Naturally the docks themselves were always the point of Trieste. Everything looked towards the wharfs and quays, as the mountains themselves looked down there in that fanciful Alpine map of mine. It was above all a place of ships and sailors, and Maria Theresa herself had instituted a nautical school, to be run by Jesuits—its successor still exists, opposite the Civic Library. The Austrian East India Company had its base here, in the days when all European States were competing for markets in the east, and built ships in its own Trieste yards, not far from today’s railway station.

If you drive through the industrial quarters beside Muggia bay, with docks and warehouses all around you, and elevated highways threading over and under one another, you may notice an apparent castle tower protruding diffidently out of the chaos—more like a cardboard tower than a real one, with a pair of lions prominently prancing beside it. This is the tower of the Lloyd Austriaco Arsenal, for generations the headquarters of shipbuilding in Trieste. Great ships were built in this city for a century or more, and names that were famous all over the world were born to a splash of champagne on Trieste slipways. Here the
Viribus Unitis
was built, and two other powerful dreadnoughts which represented Austro-Hungary’s will to be a major naval power, but which, as it turned out, were the last Austrian battleships. It was at the Cantiere San Marco here that Mussolini laid the keel of the battleship
Roma
, one of the only class of battleships ordered by the Fascist regime, and as it happened the last ever to be built for the Italian Navy, too.

Most memorably of all, at Trieste between the wars was built one of the loveliest of all passenger liners, the
Conte di Savoia
(48,500 tons), which with her sister ship
Rex
for a few years of the 1930s made Italy stylishly supreme on the Atlantic shipping routes. I grew up with these great ships. I pored over their pictures in shipping magazines, thrilled to their graceful lines, and marvelled to imagine their elegant shapes, streaming smoke from their two funnels, swelling foam from their prows, as they made at twenty-eight knots for Sandy Hook—ships, names, places that spelt romance for me then, and excite me still. I used to fancy that it was
Rex
or
Conte di Savoia
that I saw through my telescope streaking up the Bristol Channel, instead of colliers plodding into Cardiff, or banana boats for Avonmouth!

****************

# Problem A
In the passage on Trieste's docks, who founded a nautical school in the city, and who was to run it?
# Problem B
Write a continuation of the passage on Trieste's docks, starting after its last sentence.

# Data segment
****************

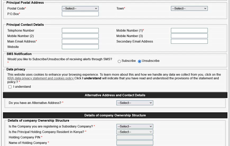Image resolution: width=230 pixels, height=146 pixels.
Task: Open the Alternative Address dropdown
Action: (x=135, y=103)
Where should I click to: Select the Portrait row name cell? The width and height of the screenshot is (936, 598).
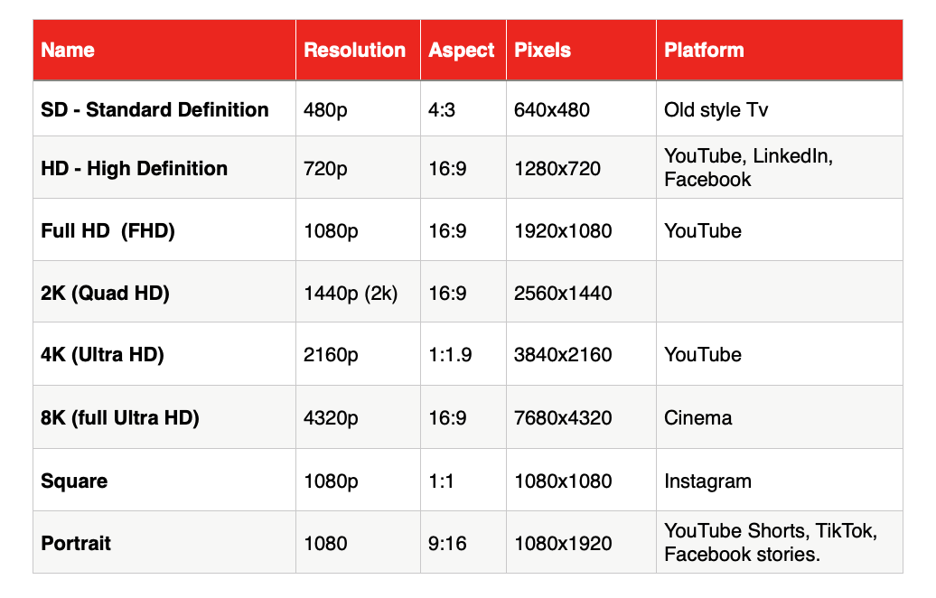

****************

# Reply A
Maria Theresa founded it, and it was to be run by Jesuits.

# Reply B
They are gone, all those great vessels, gone with the old greatness of Trieste itself. They had sad ends. The
Viribus Unitis
was meanly sunk that day at Pola—meanly, because she had already been handed over by the defeated Austro-Hungarian Navy to the new Yugoslav Kingdom, a possible rival to Italian pretensions in the Adriatic. The
Roma
was vindictively sunk by a German glider bomb in 1943, when the Italians had already signed their armistice with the western allies, and she was on her way to surrender to the British. As to the two magnificent liners, I mourned them in death as I had admired them in life.
Conte de Savoia
I saw for myself at last, after so many years of fancy, sunk, scarred and rusty in shallow water off Venice.
Rex
was lying burnt-out on her side, like a rotting and scabrous whale, when for the first time in my life I looked out from Trieste towards the coast of Istria.

EVEN in its prime there were signs of the city’s vulnerability. It was a one-purpose town, and seers recognized even then that it could easily be ruined. But it held on until the first world war. Until that catastrophe shippers the world over still preferred to send their goods Via Trieste, and the tall-funnelled steamers of Lloyd Austriaco were still to be seen basking on advertising posters, surrounded by sampans in exotic harbours, while passengers with parasols daintily disembarked. But the collapse of
K u K
meant that the city had lost its occupation. There was no money in its grand old banks: all their deposits had been removed to Vienna at the start of the war, and Milan’s
Corriere della Sera
likened the city in 1919 to a millionaire who had lost his safe, and was left to languish in poverty.

Handed over to Italy, Trieste had no organic purpose. It was not needed. Venice, Naples and Genoa were all well-developed ports. Trieste’s trade with central Europe calamitously declined, and it was like a last skewed demonstration of old functions when in 1920 shiploads of soldiers of the legendary Czech Legion arrived from Russia. Technically they were deserters from the old imperial army, but they were packed off in trains, like so many cargoes before them, into the heart of the disintegrated empire, where they were welcomed as patriotic heroes.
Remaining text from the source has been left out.